The D400 from Eclectic Energy seems to be the new upstart in the wind gen business. I would like to hear a comparative on the two if anyone knows both. The diameter of the blades is smaller, and has a slightly less power curve. Seems like a good product though with a fast growing customer base. The KISS and the D400 are on my short list.


----------



## JonEisberg (Dec 3, 2010)

kellysails said:


> The D400 from Eclectic Energy seems to be the new upstart in the wind gen business. I would like to hear a comparative on the two if anyone knows both. The diameter of the blades is smaller, and has a slightly less power curve. Seems like a good product though with a fast growing customer base.
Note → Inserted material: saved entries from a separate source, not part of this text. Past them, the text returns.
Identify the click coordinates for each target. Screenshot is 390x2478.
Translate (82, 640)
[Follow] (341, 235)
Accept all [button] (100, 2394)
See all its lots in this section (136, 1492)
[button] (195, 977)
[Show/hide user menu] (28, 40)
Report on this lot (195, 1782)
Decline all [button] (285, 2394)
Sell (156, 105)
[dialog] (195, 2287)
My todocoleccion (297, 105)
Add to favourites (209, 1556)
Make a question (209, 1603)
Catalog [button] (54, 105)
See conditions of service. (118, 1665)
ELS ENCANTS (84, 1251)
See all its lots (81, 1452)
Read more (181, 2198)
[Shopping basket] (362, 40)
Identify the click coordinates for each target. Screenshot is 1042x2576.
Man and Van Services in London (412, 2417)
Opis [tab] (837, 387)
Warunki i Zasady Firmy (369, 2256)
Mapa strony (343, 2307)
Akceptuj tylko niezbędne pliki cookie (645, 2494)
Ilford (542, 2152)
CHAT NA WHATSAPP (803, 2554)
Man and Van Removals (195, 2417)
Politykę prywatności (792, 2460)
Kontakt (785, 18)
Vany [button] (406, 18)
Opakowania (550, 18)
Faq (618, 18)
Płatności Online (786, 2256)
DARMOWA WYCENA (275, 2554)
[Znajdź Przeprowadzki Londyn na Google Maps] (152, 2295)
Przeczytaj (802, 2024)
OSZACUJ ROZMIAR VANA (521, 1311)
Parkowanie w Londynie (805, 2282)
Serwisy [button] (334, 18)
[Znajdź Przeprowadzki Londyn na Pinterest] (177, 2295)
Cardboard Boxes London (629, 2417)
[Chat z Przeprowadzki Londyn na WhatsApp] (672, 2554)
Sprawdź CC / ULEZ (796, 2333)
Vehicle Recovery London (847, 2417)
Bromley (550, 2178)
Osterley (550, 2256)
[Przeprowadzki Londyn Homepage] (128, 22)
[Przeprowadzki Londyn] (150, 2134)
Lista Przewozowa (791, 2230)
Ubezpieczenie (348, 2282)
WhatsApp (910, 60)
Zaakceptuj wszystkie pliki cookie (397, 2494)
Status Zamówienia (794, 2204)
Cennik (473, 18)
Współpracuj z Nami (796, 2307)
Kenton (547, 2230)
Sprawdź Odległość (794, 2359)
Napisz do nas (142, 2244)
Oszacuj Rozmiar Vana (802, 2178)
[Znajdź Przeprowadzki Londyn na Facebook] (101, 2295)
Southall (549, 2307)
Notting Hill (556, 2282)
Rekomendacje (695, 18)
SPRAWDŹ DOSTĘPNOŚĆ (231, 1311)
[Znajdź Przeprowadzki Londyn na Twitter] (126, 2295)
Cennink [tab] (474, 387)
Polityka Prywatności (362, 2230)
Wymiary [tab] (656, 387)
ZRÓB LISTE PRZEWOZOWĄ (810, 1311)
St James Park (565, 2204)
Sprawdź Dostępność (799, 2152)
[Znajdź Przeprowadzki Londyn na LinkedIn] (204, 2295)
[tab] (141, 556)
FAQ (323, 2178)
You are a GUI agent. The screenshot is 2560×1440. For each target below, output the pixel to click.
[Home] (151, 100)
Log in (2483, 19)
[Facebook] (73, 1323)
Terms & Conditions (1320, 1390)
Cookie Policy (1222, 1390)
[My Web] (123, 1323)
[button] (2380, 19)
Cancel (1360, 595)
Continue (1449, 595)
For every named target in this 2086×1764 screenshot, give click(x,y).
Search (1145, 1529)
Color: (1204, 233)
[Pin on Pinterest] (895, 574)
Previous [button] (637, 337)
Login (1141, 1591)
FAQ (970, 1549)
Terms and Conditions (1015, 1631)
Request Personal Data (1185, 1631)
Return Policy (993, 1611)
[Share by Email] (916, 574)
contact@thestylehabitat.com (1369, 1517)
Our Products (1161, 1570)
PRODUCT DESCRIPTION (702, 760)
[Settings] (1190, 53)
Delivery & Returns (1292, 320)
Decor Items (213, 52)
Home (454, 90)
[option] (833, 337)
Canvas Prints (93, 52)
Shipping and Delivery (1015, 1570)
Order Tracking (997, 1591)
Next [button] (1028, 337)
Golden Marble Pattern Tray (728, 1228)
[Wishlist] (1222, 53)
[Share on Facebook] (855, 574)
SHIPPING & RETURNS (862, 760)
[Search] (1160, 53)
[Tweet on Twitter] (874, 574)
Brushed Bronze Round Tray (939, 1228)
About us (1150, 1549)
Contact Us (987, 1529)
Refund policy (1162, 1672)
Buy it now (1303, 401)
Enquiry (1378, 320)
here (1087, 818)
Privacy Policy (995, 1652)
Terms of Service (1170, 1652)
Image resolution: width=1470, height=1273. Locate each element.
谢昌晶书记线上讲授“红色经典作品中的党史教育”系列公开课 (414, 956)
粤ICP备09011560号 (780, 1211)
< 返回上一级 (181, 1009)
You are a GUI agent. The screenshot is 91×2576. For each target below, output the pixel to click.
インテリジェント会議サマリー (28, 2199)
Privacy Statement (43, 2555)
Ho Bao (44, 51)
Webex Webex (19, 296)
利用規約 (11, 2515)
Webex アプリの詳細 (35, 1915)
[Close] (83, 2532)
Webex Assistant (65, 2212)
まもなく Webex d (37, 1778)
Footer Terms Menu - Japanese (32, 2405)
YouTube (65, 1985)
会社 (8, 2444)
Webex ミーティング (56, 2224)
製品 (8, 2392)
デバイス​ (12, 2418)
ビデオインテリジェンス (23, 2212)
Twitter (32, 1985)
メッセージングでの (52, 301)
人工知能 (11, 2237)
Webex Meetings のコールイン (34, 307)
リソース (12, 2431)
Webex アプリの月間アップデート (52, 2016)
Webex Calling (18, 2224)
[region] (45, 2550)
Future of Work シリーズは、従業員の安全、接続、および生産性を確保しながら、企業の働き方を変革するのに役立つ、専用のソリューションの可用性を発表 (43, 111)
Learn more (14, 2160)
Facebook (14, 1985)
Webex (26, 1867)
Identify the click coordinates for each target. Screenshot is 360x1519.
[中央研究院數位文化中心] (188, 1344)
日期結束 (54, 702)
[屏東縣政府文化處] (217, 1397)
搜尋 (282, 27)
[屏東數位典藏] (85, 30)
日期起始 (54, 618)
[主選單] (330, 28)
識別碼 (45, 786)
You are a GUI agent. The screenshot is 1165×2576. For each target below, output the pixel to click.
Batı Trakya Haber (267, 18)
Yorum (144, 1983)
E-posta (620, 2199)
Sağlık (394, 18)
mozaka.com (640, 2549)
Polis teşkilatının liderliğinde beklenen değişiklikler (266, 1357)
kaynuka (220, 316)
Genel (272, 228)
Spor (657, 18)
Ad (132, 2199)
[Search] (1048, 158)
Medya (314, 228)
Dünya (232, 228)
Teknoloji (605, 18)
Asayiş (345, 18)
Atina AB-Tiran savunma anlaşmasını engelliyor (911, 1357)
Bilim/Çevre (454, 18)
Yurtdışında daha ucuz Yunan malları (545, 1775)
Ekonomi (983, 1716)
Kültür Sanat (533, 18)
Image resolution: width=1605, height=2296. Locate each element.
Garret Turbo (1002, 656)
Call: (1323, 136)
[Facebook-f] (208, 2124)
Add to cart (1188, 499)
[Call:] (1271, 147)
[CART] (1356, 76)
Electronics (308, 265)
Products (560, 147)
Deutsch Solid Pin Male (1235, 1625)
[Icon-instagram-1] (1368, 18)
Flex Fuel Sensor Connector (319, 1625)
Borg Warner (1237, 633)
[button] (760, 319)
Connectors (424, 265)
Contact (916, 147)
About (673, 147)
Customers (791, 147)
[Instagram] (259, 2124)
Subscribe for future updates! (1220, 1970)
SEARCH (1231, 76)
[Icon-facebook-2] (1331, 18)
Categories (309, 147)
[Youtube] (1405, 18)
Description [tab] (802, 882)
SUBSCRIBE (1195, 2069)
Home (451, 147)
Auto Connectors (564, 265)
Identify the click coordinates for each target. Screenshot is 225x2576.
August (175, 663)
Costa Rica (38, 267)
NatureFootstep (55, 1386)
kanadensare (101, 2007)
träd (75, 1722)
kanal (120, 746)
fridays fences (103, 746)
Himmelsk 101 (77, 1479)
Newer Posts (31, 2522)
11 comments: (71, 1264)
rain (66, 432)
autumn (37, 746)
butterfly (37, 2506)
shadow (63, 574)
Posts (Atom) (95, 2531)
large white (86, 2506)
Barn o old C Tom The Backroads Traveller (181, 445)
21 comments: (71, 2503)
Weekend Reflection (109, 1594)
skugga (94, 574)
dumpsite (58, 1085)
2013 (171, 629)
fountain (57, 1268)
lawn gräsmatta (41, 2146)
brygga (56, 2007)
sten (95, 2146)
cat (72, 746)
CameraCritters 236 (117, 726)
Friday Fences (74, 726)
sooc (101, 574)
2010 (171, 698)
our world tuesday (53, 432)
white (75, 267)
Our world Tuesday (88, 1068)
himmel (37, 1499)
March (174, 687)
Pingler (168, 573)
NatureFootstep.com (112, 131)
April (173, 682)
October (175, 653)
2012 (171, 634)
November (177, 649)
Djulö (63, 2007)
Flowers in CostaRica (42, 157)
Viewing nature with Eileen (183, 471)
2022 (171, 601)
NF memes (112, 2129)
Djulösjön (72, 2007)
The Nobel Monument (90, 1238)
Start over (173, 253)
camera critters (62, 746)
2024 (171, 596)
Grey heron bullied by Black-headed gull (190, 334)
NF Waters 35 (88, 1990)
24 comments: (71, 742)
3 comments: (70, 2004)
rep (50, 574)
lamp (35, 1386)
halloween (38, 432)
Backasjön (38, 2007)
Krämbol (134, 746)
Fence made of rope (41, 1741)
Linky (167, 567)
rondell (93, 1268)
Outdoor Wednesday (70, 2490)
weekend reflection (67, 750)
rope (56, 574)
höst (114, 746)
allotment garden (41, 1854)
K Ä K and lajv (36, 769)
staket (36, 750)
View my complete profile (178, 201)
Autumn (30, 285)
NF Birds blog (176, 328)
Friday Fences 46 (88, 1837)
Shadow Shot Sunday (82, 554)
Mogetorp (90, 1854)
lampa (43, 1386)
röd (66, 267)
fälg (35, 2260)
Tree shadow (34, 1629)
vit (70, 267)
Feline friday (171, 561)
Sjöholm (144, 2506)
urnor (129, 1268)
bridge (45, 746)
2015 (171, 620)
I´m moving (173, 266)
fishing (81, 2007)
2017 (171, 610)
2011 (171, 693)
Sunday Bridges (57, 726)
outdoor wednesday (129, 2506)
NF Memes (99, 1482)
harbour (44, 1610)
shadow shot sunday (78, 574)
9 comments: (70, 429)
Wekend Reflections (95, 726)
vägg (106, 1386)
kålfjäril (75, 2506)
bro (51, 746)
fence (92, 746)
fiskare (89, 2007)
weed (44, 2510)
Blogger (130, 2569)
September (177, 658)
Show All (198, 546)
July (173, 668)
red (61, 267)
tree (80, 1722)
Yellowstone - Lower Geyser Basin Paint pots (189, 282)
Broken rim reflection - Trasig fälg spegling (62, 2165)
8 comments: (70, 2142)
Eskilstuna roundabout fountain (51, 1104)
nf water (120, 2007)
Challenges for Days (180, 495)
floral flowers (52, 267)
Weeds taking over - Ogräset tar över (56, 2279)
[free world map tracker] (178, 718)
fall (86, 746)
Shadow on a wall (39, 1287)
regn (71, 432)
The KISS and the D400 are on my short list.


I have no personal experience with them, but everyone I've met who has one loves them... One thing that is clear from my observation, however, they are so quiet as to be almost spooky, closest thing I've seen out there to a virtually silent wind turbine...


----------



## kellysails (Nov 1, 2008)

The D400 assembly instructions they have on youtube make it look like child's play. Crazy! 




After reading the KISS manual, the fine art of balancing the blades looks a bit like witchcraft. The D400 just snaps together. I impression though is that the KISS has better output. Likely a function of the larger blade diameter.

These guys D400 Wind Generator - Marine 12V, 24V teamed up with Kato to provide a nice pole mount solution. Transmarine also has a nice regulator package for the D400.

I think you can't go wrong with either the KISS or D400 from the research that I have seen.


----------



## PorFin (Sep 10, 2007)

kellysails said:


> After reading the KISS manual, the fine art of balancing the blades looks a bit like witchcraft.


Coincidentally, I'd doing a tear-down/overhaul of my KISS right now.

The blade balancing thing is pretty cut & dried, and relatively idiot proof.

I took all three blades off the hub, took the old lead tape off, sanded them with 220g, then painted with Interlux perfection.

I hit the local golf store and bought some new lead tape. After the paint dried, I weighed all three blades on a digital kitchen scale (despite my best efforts, the wife caught me -- but that's another story ), then cut strips of lead tape to get all three blades in about the same zip code weight wise (within a gram or two) and affixed the tape to the blades.

I don't have one of the steel spindles -- I simply used a wooden dowel with a little electrical tape to make up the difference in circumference and screwed the hub on the dowel. Installed all three blades on the hub and then did the "hold one blade horizontal and release; remove small section of lead tape on the heavy blade; repeat as needed" drill. I think all told the balancing kibuki dance took about 45 minutes.


----------



## Alex W (Nov 1, 2012)

What are your electrical loads? 300W of solar is quite a lot, if you figure out your loads and actual daily consumption you might be able to get away with a lot less.

We are coastal cruisers with no fridge and a 30 watt panel has been keeping up well with us. The lowest state of charge that I've seen on our house batteries (180ah/12v) is 80%. A fridge would demand a lot more solar and is a reasonable requirement on a year long cruise, but I don't think it would require 10x more electricity.

Our power mostly goes to the GPS/Autopilot/VHF (about 2 amps combined for all 3). Lighting loads are all LED and use very little power (even if I turn on every light on the boat we're under 2 amps). We have pressure water and the pump is high current, but turned on for very short periods of time. We try to power almost all devices (laptop, tablets) off of 12v chargers for the highest efficiency, but do have a small inverter for non-12v devices like my DSLR camera charger.


----------



## war depart (Jul 19, 2013)

as I said in previous post, I have a kiss, 14 years old. talked to hot wire about 400, and learned it is more expensive, heavier, maybe a little quieter, and does not produce as much at lower wind speeds, they sell both. new kiss has some nice features my old one did not have.


----------



## war depart (Jul 19, 2013)

I fine balance my blades with a can of spray paint, a little psst here, another psst here and wala a perfect balance.


----------